> [Required work]: Go over the records and copy every line with the string "agent".

> [Data extract]:
+++++

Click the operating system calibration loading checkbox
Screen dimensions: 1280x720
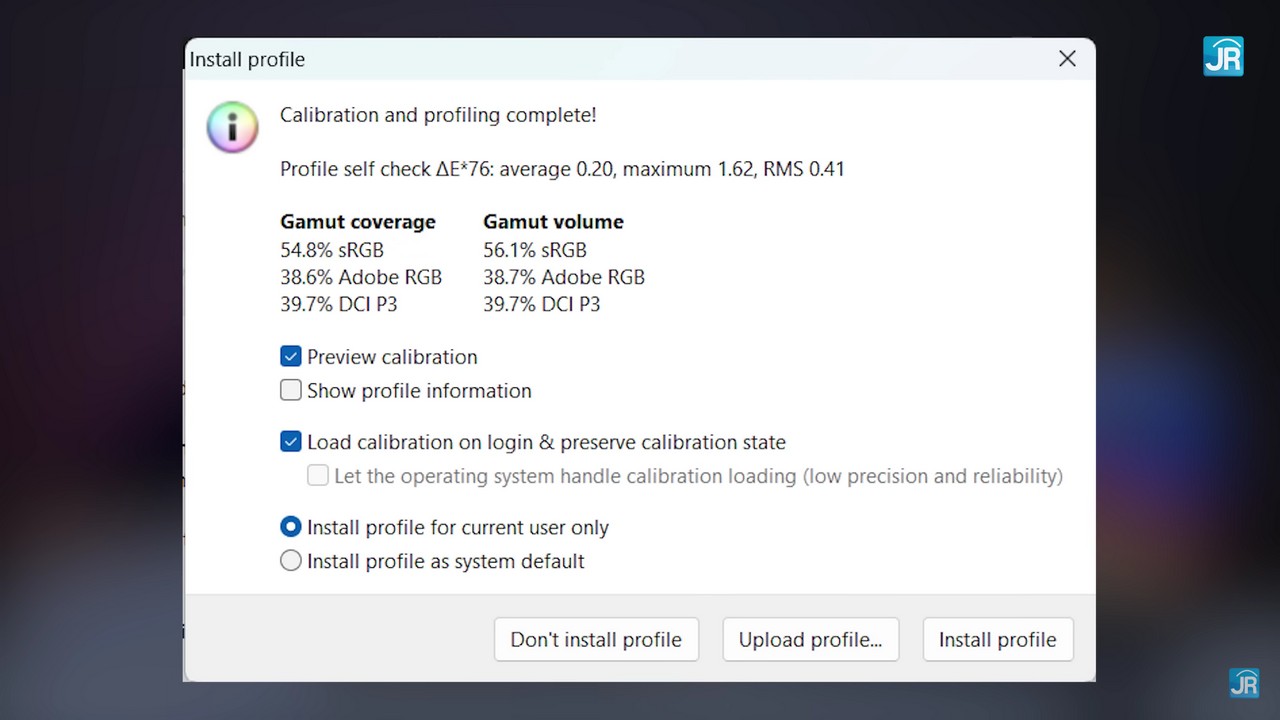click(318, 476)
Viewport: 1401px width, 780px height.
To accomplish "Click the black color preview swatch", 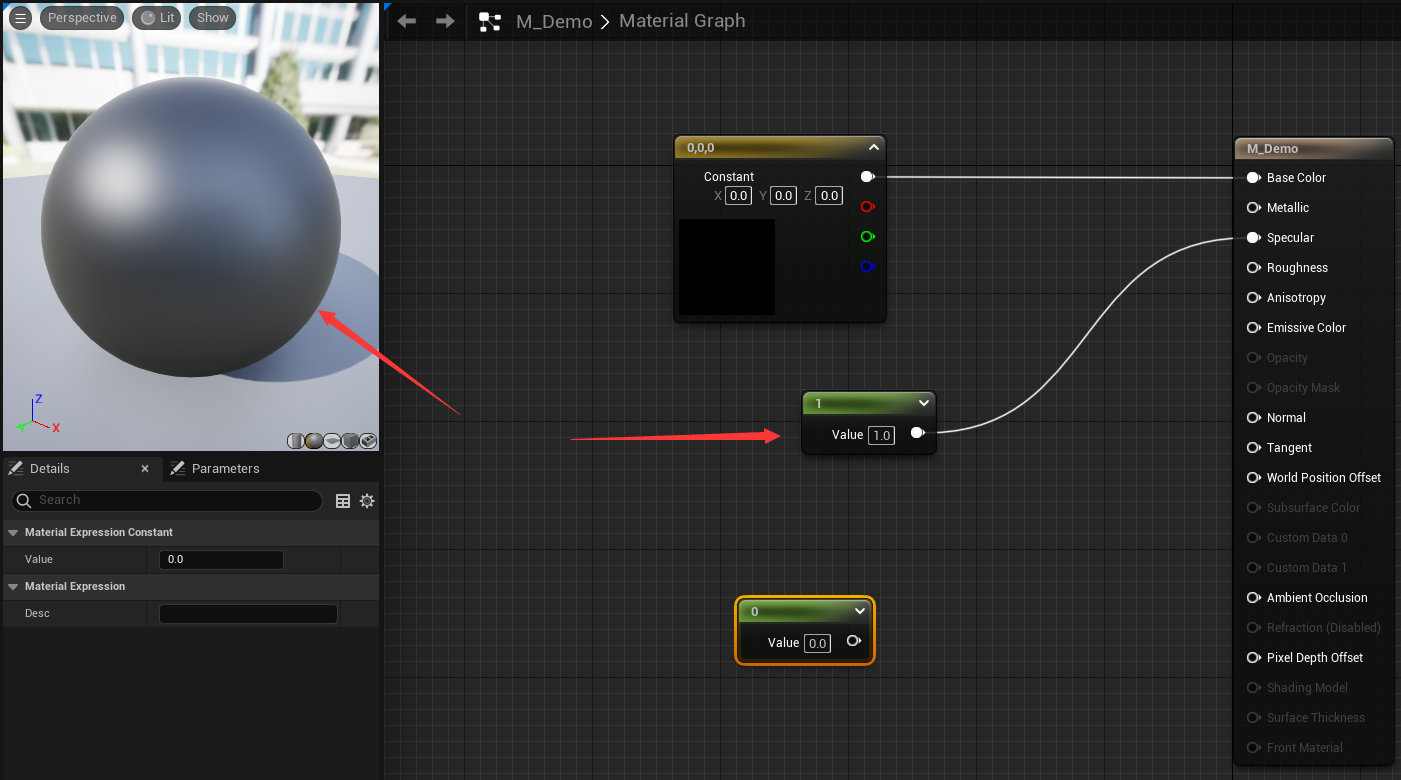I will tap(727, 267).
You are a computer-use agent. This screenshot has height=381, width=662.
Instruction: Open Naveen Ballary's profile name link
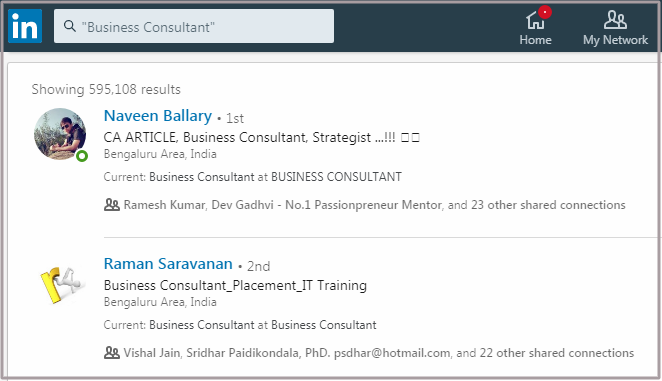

+++++

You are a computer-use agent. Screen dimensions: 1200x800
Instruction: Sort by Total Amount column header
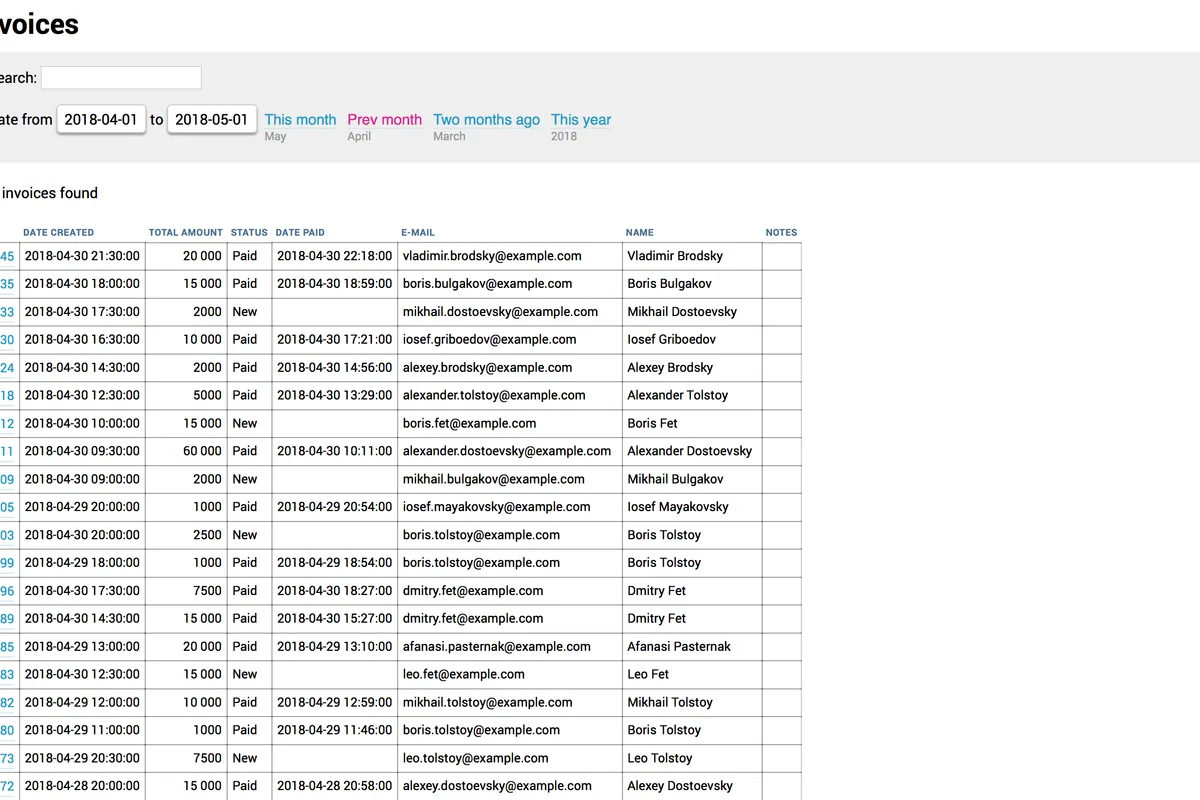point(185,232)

+++++

> [Solution to this problem]:
You are a computer-use agent. This screenshot has height=381, width=662.
You are a computer-use agent. Screen dimensions: 1200x800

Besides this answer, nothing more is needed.